Nadal demonstrates his unique ‘lasso’ forehand motion, which finishes with him twisting his racket around his head © AP

Not that Nadal is universally loved and nor is he perfect. The time he takes between points sent the Canadian player Denis Shapovalov into apoplexy during their quarter-final meeting last week. Even we diehard devotees will admit that Rafa is a faffer: over the years, the pre-serve routine of tugging, twitching and wiping has expanded to alarming and exasperating levels. Since the advent of streaming I’ve been taken to watching his matches on catch-up, the 15-second forward-skip button on my remote becoming worn down with overuse.

For Nadal this is all about control. Off the court, he assures us, he is positively easy-going, but when operating in his rectangular workspace everything must be just so.
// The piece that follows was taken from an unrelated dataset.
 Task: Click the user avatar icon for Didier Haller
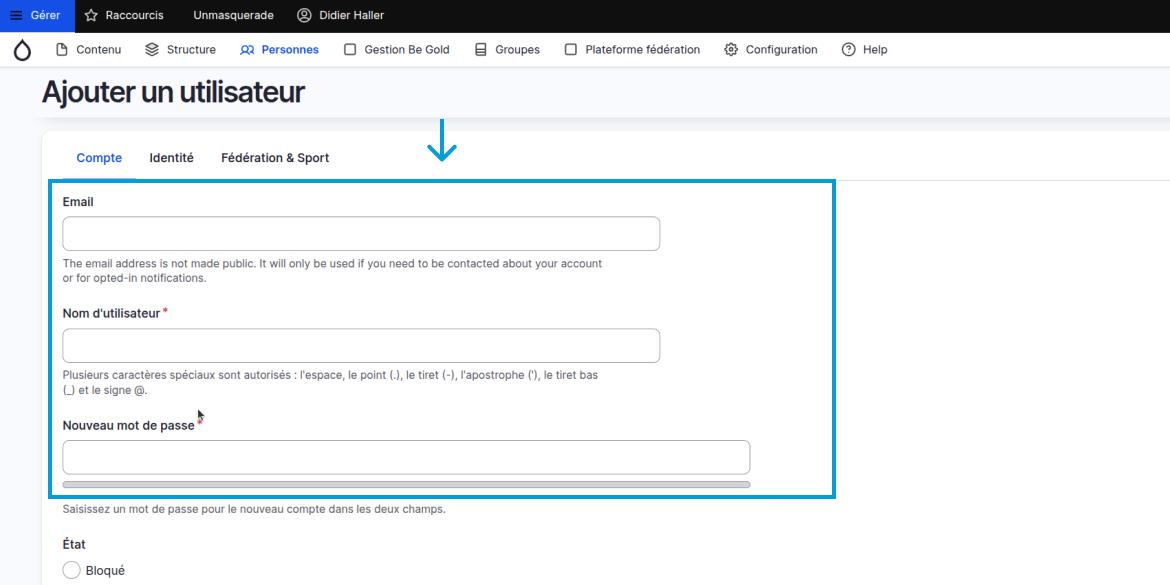coord(304,16)
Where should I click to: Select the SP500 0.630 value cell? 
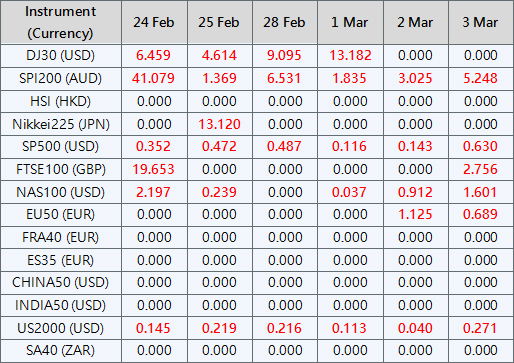(480, 146)
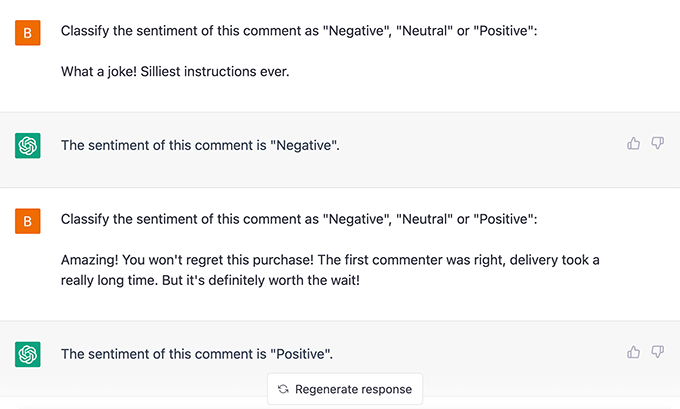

Anyone who has seen him meticulously repositioning his treasured twin water bottles on to just the right blade of grass knows this – and the memory of Lukas Rosol purposely knocking them over during a change of ends at Wimbledon 2014 still provokes a shudder.


What Nadal has been less able to control is the impact of his 1,038 match wins on his body. There have been injuries to the knees, abdominals, back, wrist, feet and more. After his six-hour defeat to Djokovic at the 2012 Australian Open, Nadal couldn’t stand; in 2014 he barely hobbled through the final against Stan Wawrinka. We stuck with each other through challenging times. I was there (OK, watching disconsolately from the sofa) as he pulled out of the tournaments and took three straight losses in slam finals to Djokovic. He was there for me (in the afternoon Australia) as I tried to get my baby son back to sleep at 3am in London, night after night.

Nadal has rued having been absent through injury from more majors than his Big Three rivals. Federer did not miss a single grand slam event between 2000 and 2015; and since his debut in 2005 Djokovic had missed only one until his deportation from Australia three weeks ago. Nadal has missed 11.

How many could he have won if he’d been consistently healthy? Nadal would detest the question. He doesn’t do hypotheticals. Asked by a journalist what the talented but mercurial Nick Kyrgios could achieve if he worked as hard as Nadal, the Spaniard snapped: “If. . . if. . . if. . . does not exist. ” Fellow pros and pundits agree: Nadal’s ability to focus on the matter at hand, to play each point as it was the last and not dwell on a missed shot, loss or injury, is unparalleled.

It has not been through choice but Nadal has learned to endure and to bounce back. “We need to suffer and we need to fight. That’s the only way to be where I am today, ”he said recently, reflecting on his career. But he also endeared himself to the Melbourne crowd with his sober acknowledgment of what they had been through during many months of painful Covid lockdowns.

Djokovic, the great gatecrasher, will no doubt in time eclipse Nadal’s 21 – perhaps even this year – and the GOAT debate will rumble on long after the Big Three have been put out to pasture and a new herd has taken over. For now, I’ll do as Nadal does and try to stay in the moment before the next bout of suffering begins.